Work to be completed => Every entry should be returned unchanged, with the pictures omitted.

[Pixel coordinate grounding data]

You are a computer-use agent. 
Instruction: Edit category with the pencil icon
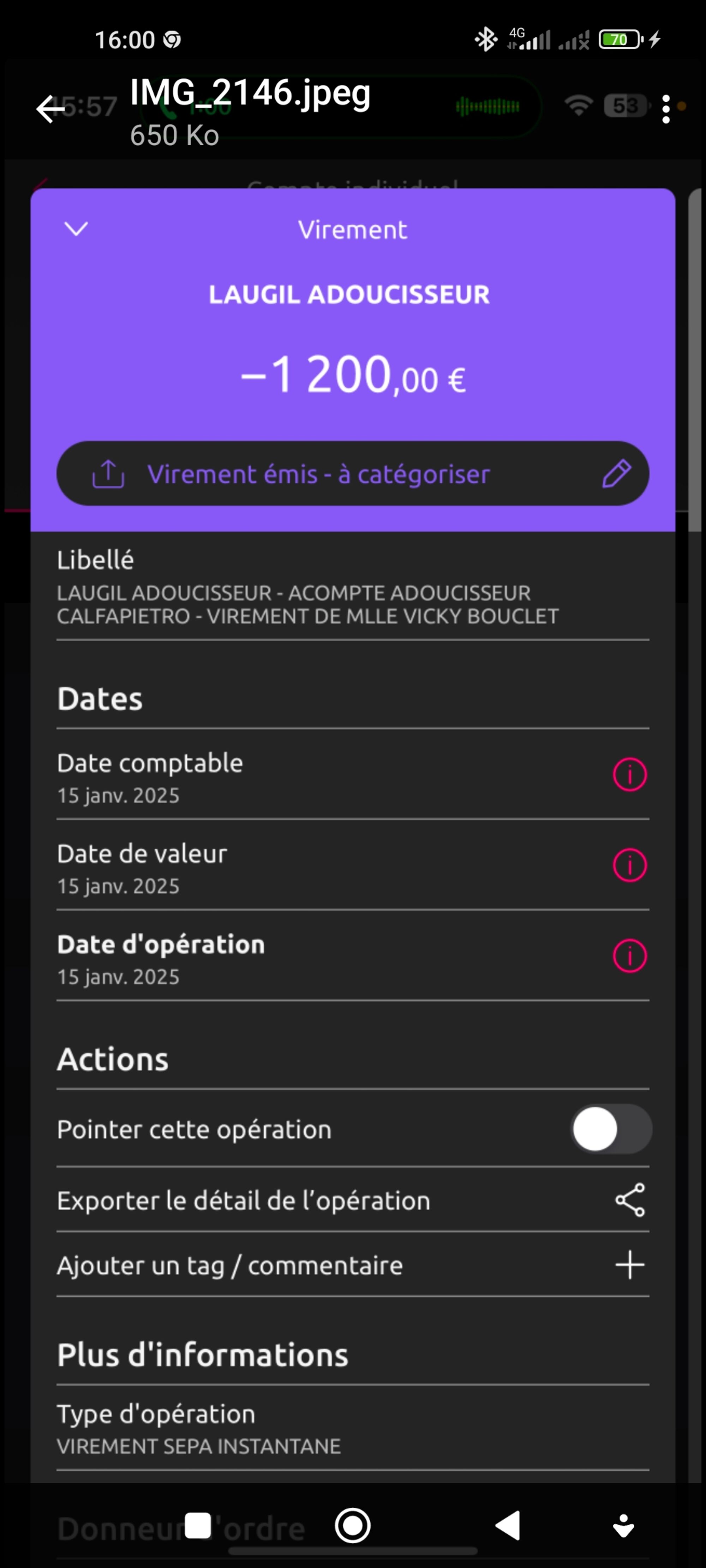(616, 474)
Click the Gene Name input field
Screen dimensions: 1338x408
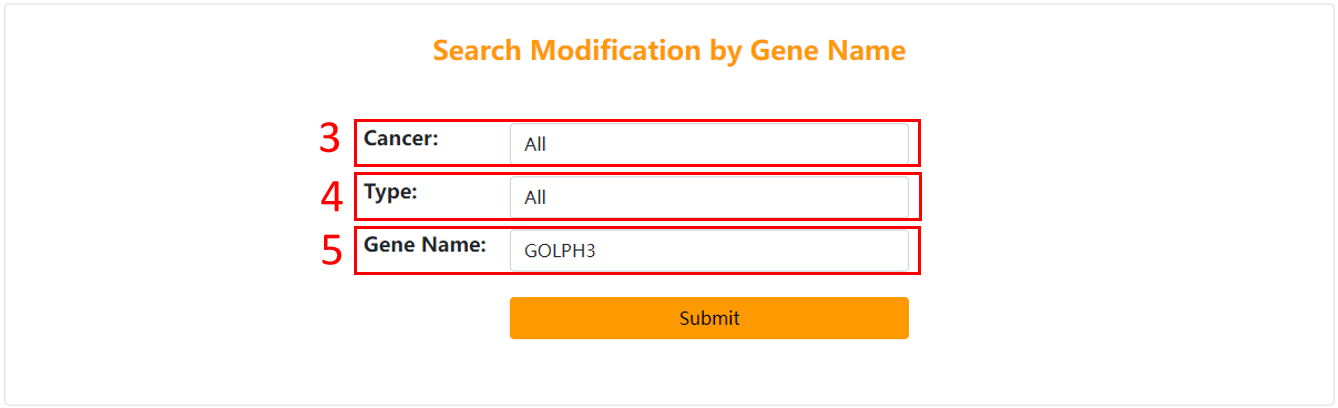pos(708,251)
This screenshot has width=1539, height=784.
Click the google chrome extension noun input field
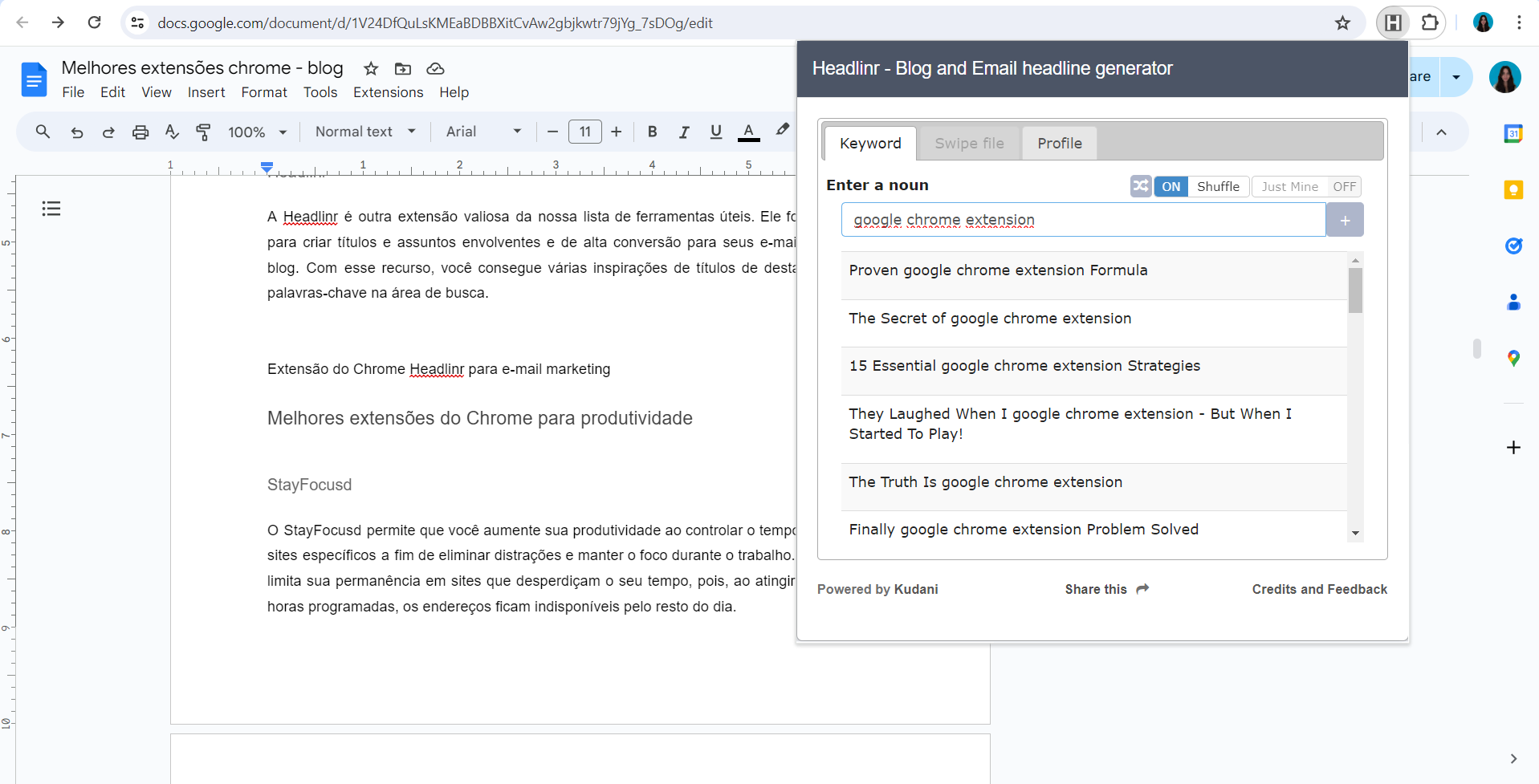[x=1082, y=220]
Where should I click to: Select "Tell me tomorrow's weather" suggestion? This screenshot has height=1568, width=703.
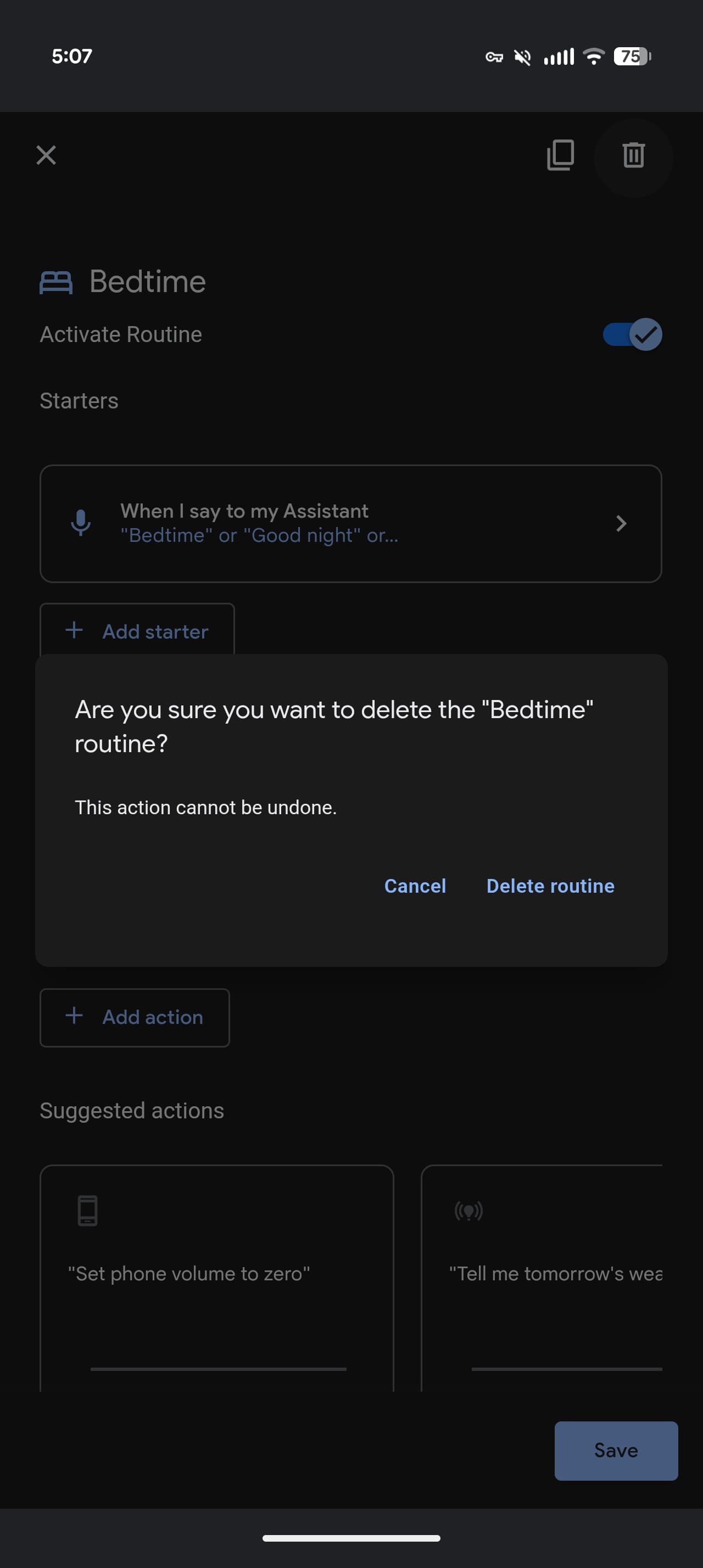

Final answer =>
You are a computer-use agent. 
Instruction: Edit category with the pencil icon
(616, 474)
Click the Gene Name input field
Screen dimensions: 1338x408
pos(708,251)
This screenshot has width=1539, height=784.
Click the google chrome extension noun input field
[x=1082, y=220]
Where should I click to: Select "Tell me tomorrow's weather" suggestion? This screenshot has height=1568, width=703.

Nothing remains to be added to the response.